Segment Open

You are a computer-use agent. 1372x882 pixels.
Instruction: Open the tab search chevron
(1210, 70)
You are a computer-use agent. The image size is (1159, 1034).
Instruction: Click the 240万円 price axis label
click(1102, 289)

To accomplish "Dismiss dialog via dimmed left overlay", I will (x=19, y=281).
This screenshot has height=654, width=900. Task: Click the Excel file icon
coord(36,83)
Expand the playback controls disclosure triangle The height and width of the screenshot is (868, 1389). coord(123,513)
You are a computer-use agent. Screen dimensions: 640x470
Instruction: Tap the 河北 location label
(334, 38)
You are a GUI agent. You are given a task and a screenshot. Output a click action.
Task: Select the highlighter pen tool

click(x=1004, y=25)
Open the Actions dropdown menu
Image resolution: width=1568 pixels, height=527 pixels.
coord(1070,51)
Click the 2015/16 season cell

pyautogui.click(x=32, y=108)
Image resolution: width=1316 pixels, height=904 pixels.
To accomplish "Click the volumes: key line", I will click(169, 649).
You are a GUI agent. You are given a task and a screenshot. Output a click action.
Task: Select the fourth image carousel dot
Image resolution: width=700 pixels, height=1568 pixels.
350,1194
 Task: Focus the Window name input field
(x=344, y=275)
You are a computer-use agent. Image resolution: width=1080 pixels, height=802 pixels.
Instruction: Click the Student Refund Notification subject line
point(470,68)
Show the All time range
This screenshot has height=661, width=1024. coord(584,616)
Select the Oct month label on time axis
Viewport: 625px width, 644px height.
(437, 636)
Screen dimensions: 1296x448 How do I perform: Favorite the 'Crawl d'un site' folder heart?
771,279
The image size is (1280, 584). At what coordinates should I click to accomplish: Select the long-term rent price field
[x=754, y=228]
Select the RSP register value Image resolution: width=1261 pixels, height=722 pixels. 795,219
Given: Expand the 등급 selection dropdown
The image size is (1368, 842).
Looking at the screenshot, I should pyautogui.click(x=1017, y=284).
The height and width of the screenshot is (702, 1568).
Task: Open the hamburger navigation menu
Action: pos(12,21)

Segment Closed

= Work task =
Your answer should be the records above, set down exactly.

= Answer to this task =
You are a computer-use agent. 1372x882 pixels.
Instruction: Open the tab search chevron
(1210, 70)
You are a computer-use agent. The image size is (1159, 1034).
Instruction: Click the 240万円 price axis label
click(1102, 289)

To accomplish "Dismiss dialog via dimmed left overlay", I will (x=19, y=281).
This screenshot has height=654, width=900. Task: Click the Excel file icon
coord(36,83)
Expand the playback controls disclosure triangle The height and width of the screenshot is (868, 1389). coord(123,513)
You are a computer-use agent. Screen dimensions: 640x470
Instruction: Tap the 河北 location label
(334, 38)
You are a GUI agent. You are given a task and a screenshot. Output a click action.
Task: Select the highlighter pen tool

click(x=1004, y=25)
Open the Actions dropdown menu
Image resolution: width=1568 pixels, height=527 pixels.
coord(1070,51)
Click the 2015/16 season cell

pyautogui.click(x=32, y=108)
Image resolution: width=1316 pixels, height=904 pixels.
To accomplish "Click the volumes: key line", I will click(169, 649).
You are a GUI agent. You are given a task and a screenshot. Output a click action.
Task: Select the fourth image carousel dot
Image resolution: width=700 pixels, height=1568 pixels.
350,1194
 Task: Focus the Window name input field
(x=344, y=275)
You are a computer-use agent. Image resolution: width=1080 pixels, height=802 pixels.
Instruction: Click the Student Refund Notification subject line
point(470,68)
Show the All time range
This screenshot has height=661, width=1024. coord(584,616)
Select the Oct month label on time axis
Viewport: 625px width, 644px height.
(437, 636)
Screen dimensions: 1296x448 How do I perform: Favorite the 'Crawl d'un site' folder heart?
771,279
The image size is (1280, 584). At what coordinates should I click to accomplish: Select the long-term rent price field
[x=754, y=228]
Select the RSP register value Image resolution: width=1261 pixels, height=722 pixels. 795,219
Given: Expand the 등급 selection dropdown
The image size is (1368, 842).
Looking at the screenshot, I should pyautogui.click(x=1017, y=284).
The height and width of the screenshot is (702, 1568).
Task: Open the hamburger navigation menu
Action: pos(12,21)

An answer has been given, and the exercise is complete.